• **INFORMATION GIVEN**:

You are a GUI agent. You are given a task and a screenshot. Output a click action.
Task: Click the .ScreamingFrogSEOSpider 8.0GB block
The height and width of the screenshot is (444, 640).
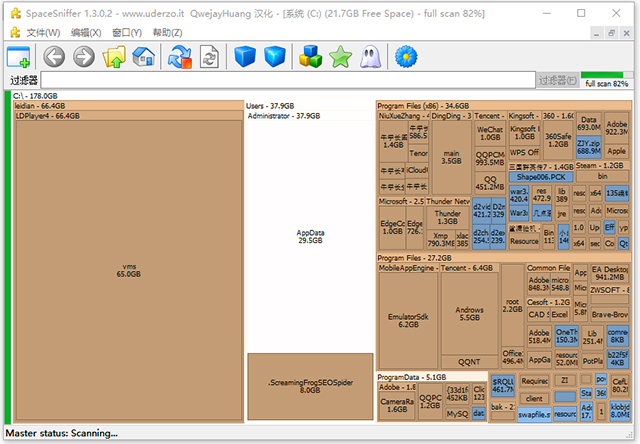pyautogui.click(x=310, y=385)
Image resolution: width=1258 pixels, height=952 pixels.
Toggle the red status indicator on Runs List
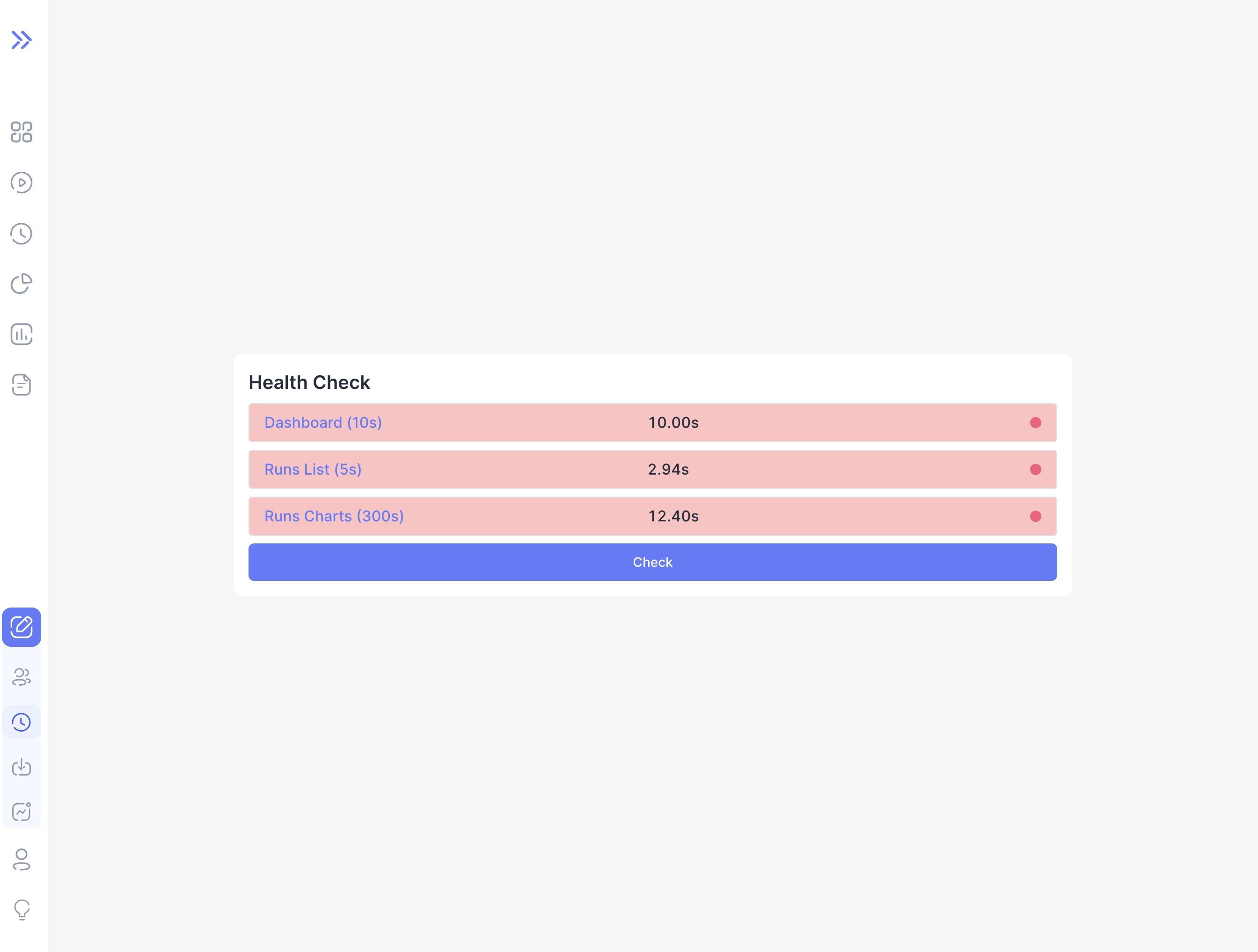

...

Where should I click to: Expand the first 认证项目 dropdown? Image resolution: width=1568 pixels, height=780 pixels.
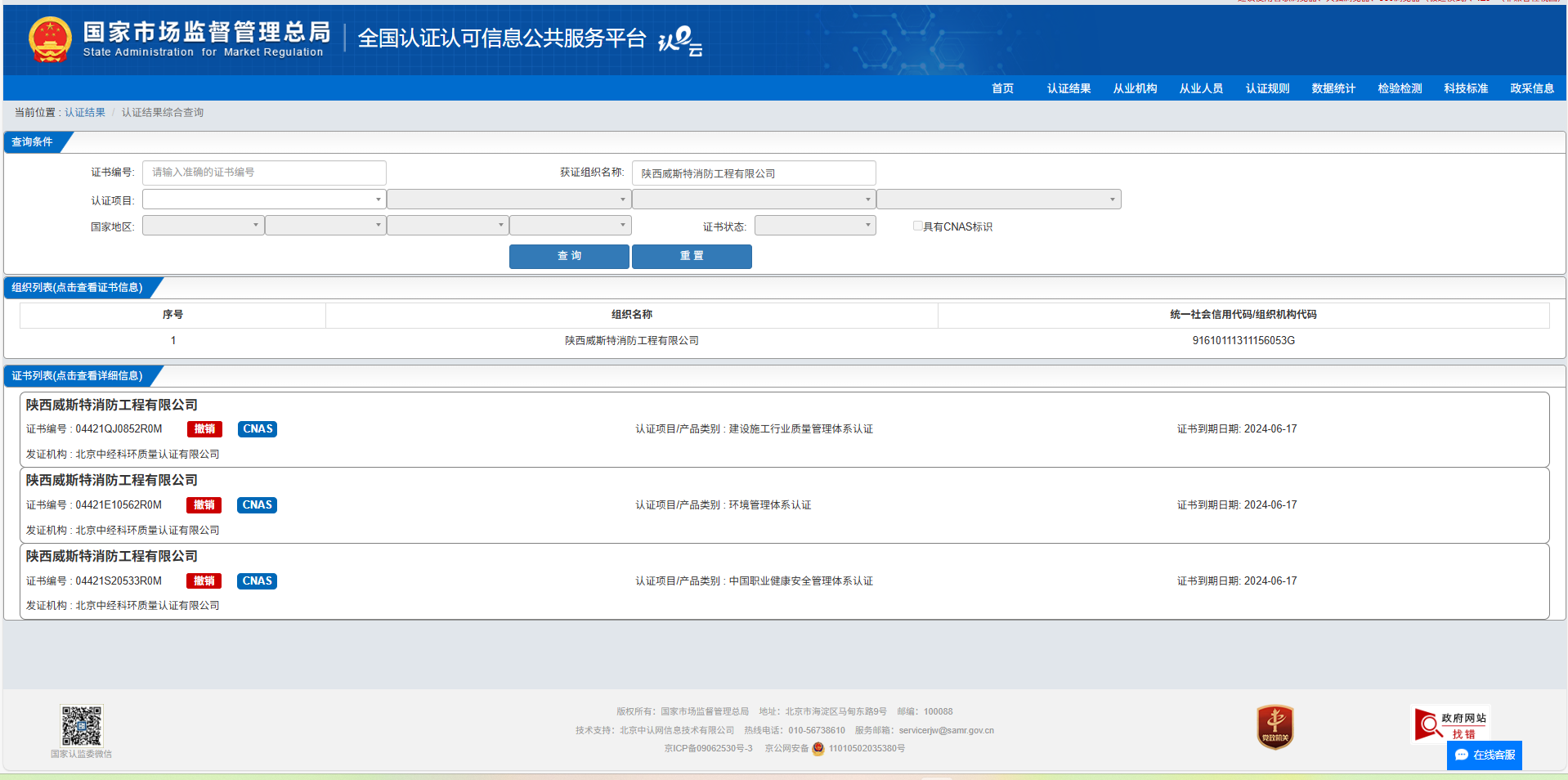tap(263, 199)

• **TASK OBJECTIVE**: After locating the line containing "Task: Click the" in the entries above, return it and every line after it exactly, ending at the line containing "Toggle the red status indicator on Runs List", without pictures.

• **RESULT OF THE EXERCISE**:
Task: Click the .ScreamingFrogSEOSpider 8.0GB block
The height and width of the screenshot is (444, 640).
pyautogui.click(x=310, y=385)
Image resolution: width=1258 pixels, height=952 pixels.
Toggle the red status indicator on Runs List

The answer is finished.